Kutipan Teks:
>>>>>
Restrukturisasi US$ 474 Miliar Utang Rumah Tangga Thailand



KONTAN.CO.ID - BANGKOK. Pemerintah baru Thailand akan  merestrukturisasi utang rumahtangga. Pemerintah juga menawarkan bantuan keuangan dan stimulus fiskal ke usaha kecil guna mendorong pertumbuhan.

Menurut rancangan pernyataan kebijakan yang dilihat Bloomberg News, perombakan utang akan mengubah sistem dan secara khusus memberikan keringanan kepada nasabah kredit mobil dan rumah. Perdana Menteri Thailand Paetongtarn Shinawatra akan mengumumkan rencana kebijakan tersebut di parlemen pada 12 September.

Keringanan ini akan melibatkan sektor informal dan dilaksanakan melalui lembaga keuangan milik negara, bank komersial dan perusahaan manajemen aset. "Pemerintah khawatir tingkat utang rumahtangga yang mencapai lebih dari 16 triliun baht (sekitar  Rp 7,33 kuadriliun), setara dengan lebih dari 90% dari produk domestik bruto, dan meningkatnya pinjaman bermasalah," kata Paetongtarn.
<<<<<
Data Sumber:
>>>>>
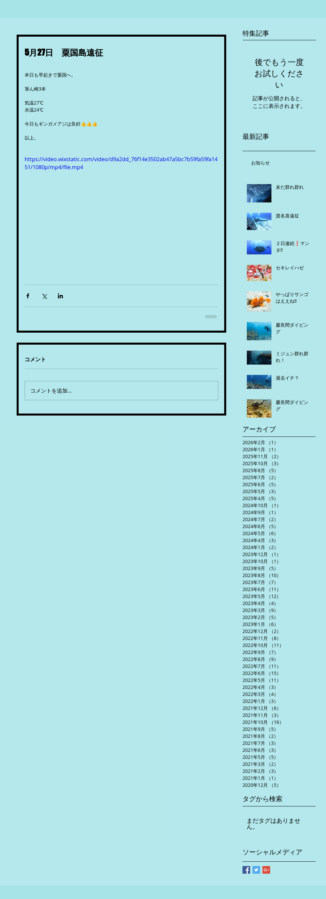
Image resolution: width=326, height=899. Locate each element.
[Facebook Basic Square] (246, 870)
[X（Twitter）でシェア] (44, 296)
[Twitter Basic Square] (256, 870)
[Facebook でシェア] (28, 296)
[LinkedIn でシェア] (60, 296)
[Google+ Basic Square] (266, 870)
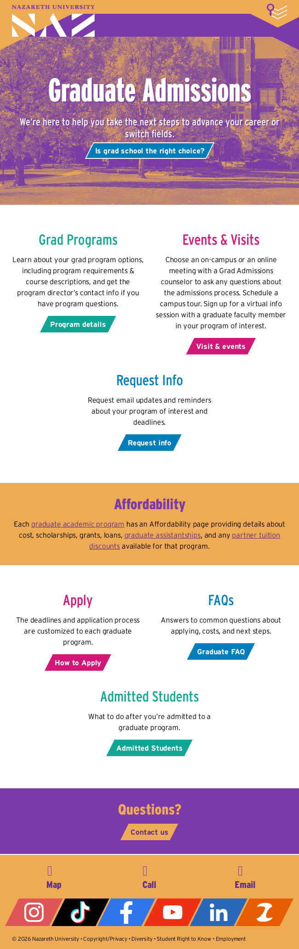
<<<<<
Ketentuan Latihan:
1. Tuliskan ulang seluruh teks tentang utang rumah tangga Thailand tanpa mengubah satu kata pun.
2. Kembalikan semua baris data sumber di atas apa adanya, tetapi tanpa menyertakan gambarnya.

Hasil Tugas:
1.
Restrukturisasi US$ 474 Miliar Utang Rumah Tangga Thailand



KONTAN.CO.ID - BANGKOK. Pemerintah baru Thailand akan  merestrukturisasi utang rumahtangga. Pemerintah juga menawarkan bantuan keuangan dan stimulus fiskal ke usaha kecil guna mendorong pertumbuhan.

Menurut rancangan pernyataan kebijakan yang dilihat Bloomberg News, perombakan utang akan mengubah sistem dan secara khusus memberikan keringanan kepada nasabah kredit mobil dan rumah. Perdana Menteri Thailand Paetongtarn Shinawatra akan mengumumkan rencana kebijakan tersebut di parlemen pada 12 September.

Keringanan ini akan melibatkan sektor informal dan dilaksanakan melalui lembaga keuangan milik negara, bank komersial dan perusahaan manajemen aset. "Pemerintah khawatir tingkat utang rumahtangga yang mencapai lebih dari 16 triliun baht (sekitar  Rp 7,33 kuadriliun), setara dengan lebih dari 90% dari produk domestik bruto, dan meningkatnya pinjaman bermasalah," kata Paetongtarn.

2.
Image resolution: width=326, height=899. Locate each element.
[Facebook Basic Square] (246, 870)
[X（Twitter）でシェア] (44, 296)
[Twitter Basic Square] (256, 870)
[Facebook でシェア] (28, 296)
[LinkedIn でシェア] (60, 296)
[Google+ Basic Square] (266, 870)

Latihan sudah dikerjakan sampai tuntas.